For me, the most concerning quotes are the ones about Roethlisberger, one of his own teammates. Harrison calling out Goodell is expected at this point, as old as it may be getting (even if you agree that Roger Goodell is an incompetent boob — and he is).
But a teammate? That viciously? Look, Roethlisberger didn’t play well in the Super Bowl (and, for that matter, neither did James Harrison or the defense), and while it’s true his turnovers (and the one by Rashard Mendenhall) were huge difference makers, the defense didn’t exactly step up to the plate and come through, either. (It’s also worth pointing out that while Harrison was blaming his teammates and complaining about missing rings, he conveniently left out the part where he managed to get one of his rings because the quarterback he called out bailed out the defense after blowing a double-digit fourth quarter lead in the previous Super Bowl.)
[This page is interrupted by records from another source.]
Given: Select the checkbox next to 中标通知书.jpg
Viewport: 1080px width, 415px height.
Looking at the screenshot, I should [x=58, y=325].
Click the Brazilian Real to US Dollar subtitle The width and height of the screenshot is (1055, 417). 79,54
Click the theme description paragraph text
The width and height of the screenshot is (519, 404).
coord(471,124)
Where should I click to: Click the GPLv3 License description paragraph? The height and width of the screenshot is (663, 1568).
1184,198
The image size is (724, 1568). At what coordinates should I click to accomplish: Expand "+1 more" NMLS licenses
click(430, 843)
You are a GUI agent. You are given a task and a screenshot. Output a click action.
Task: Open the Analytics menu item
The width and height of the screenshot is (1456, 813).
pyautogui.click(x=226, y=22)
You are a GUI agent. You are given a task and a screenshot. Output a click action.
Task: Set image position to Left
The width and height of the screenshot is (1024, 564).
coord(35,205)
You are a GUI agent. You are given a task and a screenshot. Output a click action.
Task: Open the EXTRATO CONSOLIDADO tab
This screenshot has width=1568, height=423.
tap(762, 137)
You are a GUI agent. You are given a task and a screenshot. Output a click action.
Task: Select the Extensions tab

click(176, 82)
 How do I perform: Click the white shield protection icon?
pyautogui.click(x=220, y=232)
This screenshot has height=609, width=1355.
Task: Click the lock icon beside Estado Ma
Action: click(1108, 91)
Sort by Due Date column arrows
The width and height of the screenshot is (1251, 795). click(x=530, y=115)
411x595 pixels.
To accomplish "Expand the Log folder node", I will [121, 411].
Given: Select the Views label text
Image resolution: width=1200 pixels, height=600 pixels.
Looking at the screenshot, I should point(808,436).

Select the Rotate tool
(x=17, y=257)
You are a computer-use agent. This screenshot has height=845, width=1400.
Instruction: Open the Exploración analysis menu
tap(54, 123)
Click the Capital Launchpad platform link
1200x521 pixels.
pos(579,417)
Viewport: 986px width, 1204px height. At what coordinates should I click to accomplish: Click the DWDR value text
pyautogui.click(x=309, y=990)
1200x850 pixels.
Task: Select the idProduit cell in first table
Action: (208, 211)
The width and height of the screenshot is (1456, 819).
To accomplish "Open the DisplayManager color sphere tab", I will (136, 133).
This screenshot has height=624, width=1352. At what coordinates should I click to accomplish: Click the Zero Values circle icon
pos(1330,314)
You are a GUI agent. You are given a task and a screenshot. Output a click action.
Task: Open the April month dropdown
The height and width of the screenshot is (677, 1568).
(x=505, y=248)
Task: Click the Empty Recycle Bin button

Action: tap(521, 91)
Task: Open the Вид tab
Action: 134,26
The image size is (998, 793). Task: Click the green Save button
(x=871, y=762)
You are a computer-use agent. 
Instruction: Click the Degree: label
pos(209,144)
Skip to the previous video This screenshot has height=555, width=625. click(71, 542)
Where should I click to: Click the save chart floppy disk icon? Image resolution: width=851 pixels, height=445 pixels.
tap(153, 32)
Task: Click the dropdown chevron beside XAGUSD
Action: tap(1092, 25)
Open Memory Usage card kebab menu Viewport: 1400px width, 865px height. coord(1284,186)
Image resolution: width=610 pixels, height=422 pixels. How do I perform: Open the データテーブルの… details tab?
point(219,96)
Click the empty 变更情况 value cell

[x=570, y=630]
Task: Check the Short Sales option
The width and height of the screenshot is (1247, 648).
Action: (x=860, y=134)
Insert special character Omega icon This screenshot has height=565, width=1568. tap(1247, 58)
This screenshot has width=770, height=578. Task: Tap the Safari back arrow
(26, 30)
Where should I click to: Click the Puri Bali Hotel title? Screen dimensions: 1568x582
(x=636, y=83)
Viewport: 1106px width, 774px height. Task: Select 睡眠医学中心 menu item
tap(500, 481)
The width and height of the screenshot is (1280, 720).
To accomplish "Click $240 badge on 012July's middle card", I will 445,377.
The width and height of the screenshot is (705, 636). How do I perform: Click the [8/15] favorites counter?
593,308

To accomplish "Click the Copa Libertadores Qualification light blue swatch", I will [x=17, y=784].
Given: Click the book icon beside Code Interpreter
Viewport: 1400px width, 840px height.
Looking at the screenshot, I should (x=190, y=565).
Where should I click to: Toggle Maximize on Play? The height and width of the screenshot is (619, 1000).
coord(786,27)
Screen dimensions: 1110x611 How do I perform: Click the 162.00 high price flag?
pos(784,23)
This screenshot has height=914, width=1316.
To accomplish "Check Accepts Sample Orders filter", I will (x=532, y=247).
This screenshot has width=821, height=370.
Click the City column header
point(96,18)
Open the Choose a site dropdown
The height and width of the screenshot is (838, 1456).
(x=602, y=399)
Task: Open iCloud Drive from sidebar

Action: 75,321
I guess what it all comes down to for me is this: As entertaining as James Harrison is on the field, and for as refreshing as his brutal honesty was for a while, his act off of it is getting old. At this point it’s a schtick, and he’s pretty much become a caricature of himself. Athletes are in a tough position when they’re talking to the media. When they give standard, boilerplate answers we criticize them because they’re boring and have no personality. When they speak what’s on their mind, and we don’t agree with it, we tell them to keep quiet and that nobody cares what they think. But Harrison just seems to be going further and further off the deep end. Is any of this even genuine anymore? Is it real? Is he just saying shit to get a reaction? He’s becoming the NFL’s version of Brian Wilson, that insufferable douchebag relief pitcher from the San Francisco Giants that has to keep reminding everybody how crazy he is.
A few more questions to ponder:
1) Are you tired of the off-field James Harrison?
2) Will he be facing any sort of discipline from the NFL or the Steelers?
3) Is there a chance the Steelers would “Santonio” him once the lockout ends? I’d say it’s doubtful, but you never know.
EDIT: I forgot to point out this section of the article which talks about Harrison claiming to have grabbed a rattlesnake and thrown it over a fence…
Harrison, who lives in a suburb north of Pittsburgh, has come to Arizona to heal and train after back surgery over the winter, and he is bored and antagonized by the desert. “There’s snakes out there. I grabbed a rattler by his tail and threw him over the fence last month.”
You grabbed a rattler bare-handed?
“Had to,” he says. “My son was here visiting, so that bitch had to bounce out. ASAP.”